Kostek dobrze wie, jak osiągać coraz wyższe decybele. Od urodzenia jest w tej materii profesjonalistą. Oczywiście zawsze pamięta o tym, że bezpieczeństwo jest najważniejsze, a jak się odbije emalię, to nigdy więcej nie będzie mógł być z takiego garnuszka karmiony, a że garnuszek był trochę za mały na jego brzuszek, postanowił zakończyć jego żywot:
Kostek nieraz pokazał nam, jak nie można zachowywać się przy stole. Tym razem poniższy film jest przykładem, jak dziecko powinno zachowywać się przy stole albo jaki osiągnął poziom sztuki dobrego wychowania.

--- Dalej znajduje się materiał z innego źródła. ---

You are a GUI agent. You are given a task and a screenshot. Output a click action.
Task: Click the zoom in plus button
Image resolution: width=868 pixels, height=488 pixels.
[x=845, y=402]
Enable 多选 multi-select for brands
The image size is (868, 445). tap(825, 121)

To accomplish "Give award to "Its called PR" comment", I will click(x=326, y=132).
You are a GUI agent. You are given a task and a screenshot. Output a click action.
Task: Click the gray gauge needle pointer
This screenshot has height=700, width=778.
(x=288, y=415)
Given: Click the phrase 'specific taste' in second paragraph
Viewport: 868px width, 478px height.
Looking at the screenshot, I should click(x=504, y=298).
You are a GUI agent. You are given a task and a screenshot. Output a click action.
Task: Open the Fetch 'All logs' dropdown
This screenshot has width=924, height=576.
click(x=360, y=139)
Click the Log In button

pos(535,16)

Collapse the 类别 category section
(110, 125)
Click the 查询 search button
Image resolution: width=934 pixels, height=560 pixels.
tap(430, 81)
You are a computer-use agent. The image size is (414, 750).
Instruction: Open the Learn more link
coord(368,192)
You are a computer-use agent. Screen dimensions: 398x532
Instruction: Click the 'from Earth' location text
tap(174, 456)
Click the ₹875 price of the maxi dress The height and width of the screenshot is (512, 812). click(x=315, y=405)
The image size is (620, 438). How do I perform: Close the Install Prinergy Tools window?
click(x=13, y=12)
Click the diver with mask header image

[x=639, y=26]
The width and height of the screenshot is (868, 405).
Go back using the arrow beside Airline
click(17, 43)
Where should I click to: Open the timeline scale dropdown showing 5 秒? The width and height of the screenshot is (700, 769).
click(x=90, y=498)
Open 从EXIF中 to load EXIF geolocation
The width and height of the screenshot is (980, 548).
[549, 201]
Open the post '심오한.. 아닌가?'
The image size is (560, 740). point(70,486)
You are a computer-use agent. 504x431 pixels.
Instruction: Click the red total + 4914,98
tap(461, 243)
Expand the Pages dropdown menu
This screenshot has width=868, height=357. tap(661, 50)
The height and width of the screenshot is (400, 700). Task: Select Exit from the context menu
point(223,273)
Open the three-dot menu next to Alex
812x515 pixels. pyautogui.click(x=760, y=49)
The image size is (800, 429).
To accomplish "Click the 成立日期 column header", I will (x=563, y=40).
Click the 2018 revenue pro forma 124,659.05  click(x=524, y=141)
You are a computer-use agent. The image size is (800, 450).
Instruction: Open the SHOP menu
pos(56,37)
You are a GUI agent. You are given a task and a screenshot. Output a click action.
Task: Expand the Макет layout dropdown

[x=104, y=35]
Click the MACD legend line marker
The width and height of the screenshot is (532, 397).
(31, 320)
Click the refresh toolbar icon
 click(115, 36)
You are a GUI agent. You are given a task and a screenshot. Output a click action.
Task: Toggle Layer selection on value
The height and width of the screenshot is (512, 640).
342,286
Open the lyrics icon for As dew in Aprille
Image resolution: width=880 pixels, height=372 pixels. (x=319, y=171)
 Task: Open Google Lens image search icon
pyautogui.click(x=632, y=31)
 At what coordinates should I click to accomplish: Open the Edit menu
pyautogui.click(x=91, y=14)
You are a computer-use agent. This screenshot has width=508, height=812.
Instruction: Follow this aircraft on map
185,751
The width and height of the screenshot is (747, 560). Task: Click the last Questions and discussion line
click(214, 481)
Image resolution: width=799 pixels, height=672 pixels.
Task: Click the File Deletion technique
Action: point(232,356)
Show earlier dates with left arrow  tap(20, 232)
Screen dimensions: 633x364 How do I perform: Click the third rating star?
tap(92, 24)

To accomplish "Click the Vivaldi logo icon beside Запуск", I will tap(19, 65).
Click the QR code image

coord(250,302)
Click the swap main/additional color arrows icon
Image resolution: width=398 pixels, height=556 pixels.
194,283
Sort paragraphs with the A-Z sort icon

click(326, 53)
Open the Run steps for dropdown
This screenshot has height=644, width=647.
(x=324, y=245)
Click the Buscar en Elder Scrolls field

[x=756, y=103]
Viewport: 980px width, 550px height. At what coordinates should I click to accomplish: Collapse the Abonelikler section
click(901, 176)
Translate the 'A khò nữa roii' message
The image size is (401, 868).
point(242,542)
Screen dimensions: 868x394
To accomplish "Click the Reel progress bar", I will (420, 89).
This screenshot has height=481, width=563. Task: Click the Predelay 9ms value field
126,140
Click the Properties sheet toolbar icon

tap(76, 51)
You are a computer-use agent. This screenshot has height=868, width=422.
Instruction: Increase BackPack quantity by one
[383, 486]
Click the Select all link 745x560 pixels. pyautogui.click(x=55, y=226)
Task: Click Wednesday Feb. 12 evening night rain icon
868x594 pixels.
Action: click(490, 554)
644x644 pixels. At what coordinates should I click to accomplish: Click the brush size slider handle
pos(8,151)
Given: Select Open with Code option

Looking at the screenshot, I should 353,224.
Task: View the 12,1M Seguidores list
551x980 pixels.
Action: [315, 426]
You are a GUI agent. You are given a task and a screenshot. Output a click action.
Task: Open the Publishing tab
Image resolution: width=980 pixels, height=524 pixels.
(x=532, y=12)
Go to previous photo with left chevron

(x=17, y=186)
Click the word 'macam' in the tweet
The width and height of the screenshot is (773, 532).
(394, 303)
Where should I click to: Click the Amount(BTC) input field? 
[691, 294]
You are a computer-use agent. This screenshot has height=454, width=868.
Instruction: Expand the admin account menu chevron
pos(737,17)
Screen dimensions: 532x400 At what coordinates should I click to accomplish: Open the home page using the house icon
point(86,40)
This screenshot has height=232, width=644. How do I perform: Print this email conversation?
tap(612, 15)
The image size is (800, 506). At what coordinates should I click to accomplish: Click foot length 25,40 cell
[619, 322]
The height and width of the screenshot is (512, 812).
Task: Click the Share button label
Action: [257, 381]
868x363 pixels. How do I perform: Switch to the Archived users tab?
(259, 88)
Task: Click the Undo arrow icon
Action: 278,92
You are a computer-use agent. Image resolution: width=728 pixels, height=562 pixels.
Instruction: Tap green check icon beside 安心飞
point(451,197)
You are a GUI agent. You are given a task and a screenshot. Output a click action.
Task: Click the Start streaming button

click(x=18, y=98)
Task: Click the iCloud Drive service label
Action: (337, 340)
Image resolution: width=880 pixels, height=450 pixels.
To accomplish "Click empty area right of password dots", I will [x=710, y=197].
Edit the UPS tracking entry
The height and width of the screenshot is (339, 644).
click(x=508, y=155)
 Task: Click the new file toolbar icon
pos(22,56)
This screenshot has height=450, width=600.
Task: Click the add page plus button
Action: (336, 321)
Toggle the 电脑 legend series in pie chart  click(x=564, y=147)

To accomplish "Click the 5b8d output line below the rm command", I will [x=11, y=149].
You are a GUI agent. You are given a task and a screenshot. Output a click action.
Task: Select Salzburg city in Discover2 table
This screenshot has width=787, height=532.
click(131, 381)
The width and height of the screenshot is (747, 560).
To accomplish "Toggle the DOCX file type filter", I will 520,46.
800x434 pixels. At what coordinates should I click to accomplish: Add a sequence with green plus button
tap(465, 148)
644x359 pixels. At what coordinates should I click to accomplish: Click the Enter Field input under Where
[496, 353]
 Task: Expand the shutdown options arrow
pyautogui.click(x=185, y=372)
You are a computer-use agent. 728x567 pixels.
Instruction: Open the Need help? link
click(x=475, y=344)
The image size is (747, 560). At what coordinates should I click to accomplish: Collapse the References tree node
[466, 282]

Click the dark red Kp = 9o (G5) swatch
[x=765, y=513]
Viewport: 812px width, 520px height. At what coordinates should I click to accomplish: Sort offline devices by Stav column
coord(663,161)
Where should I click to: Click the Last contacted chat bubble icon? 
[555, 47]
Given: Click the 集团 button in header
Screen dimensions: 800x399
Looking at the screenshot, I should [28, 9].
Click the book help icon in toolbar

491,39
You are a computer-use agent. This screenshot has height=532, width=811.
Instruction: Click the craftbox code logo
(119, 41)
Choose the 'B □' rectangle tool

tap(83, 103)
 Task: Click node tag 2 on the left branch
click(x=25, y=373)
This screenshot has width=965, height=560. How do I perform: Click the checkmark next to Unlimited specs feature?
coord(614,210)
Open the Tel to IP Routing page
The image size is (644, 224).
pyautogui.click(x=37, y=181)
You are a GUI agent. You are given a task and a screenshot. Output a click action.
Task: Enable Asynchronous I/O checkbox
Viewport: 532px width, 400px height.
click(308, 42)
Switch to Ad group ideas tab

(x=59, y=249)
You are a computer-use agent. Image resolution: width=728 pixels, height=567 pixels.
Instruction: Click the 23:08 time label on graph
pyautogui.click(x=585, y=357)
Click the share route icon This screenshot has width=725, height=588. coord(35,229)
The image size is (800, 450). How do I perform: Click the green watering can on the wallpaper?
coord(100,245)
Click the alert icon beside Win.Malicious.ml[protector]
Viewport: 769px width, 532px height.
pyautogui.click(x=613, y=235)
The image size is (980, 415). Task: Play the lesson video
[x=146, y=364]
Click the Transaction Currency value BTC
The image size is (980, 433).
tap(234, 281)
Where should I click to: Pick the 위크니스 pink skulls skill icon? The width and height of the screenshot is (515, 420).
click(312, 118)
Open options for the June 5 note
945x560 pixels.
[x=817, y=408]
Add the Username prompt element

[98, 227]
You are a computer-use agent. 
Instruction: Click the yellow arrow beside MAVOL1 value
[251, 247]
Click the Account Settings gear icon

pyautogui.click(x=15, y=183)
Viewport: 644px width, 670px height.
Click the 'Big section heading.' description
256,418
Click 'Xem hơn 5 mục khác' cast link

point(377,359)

Tutaj przykład, gdy patrzy się prosto w oczy wujkowi i na jego czole widoczne są słowa: Wujek, ja tu jem...!
Do powyższego filmu przydało by się kilka słów komentarza. W pierwszej scenie widać, jak Kostek dobrze wie, gdzie znajdują się usta i jak tam powinien trafiać widelec. Pokazuje kilka możliwości nabijania przysmaków na widelec - zarówno jednorącz jak i oburącz. Czasem, gdy wydaje mu się, że nikt nie widzi pozwala sobie na użycie samych rąk do pochłonięcia pokarmu. Zauważcie proszę, że Kostek został poskromiony i spędził czas w kuchni jedynie dlatego, że w końcu został potraktowany jak dorosły i poprawnie posadzony przy stole. Taka postawa wymusza w nim dojrzałe zachowanie, które próbował ukryć za maską swojej dziecięcej niewinności.
Kostek dobrze wie, gdzie jest kuchnia i wie, co można w niej robić. Na przykład można nastawić zmywarkę, kiedy program się już skończył, można przytulić się do szyby rozgrzanego piekarnika albo ściągnąć gwiżdżący czajnik z gazu, można zrzucić parę słoików pustych albo wręcz przeciwnie - pełnych. Kostek wie, gdzie leży mąka, cukier czy kasza i zdaje sobie sprawę, co jest wstanie z nimi zrobić. Nasz synek wiele czasu spędza w kuchni, ale zazwyczaj ten czas nie dotyczy jedzenia, które pomału przenosi się do innych pokojów.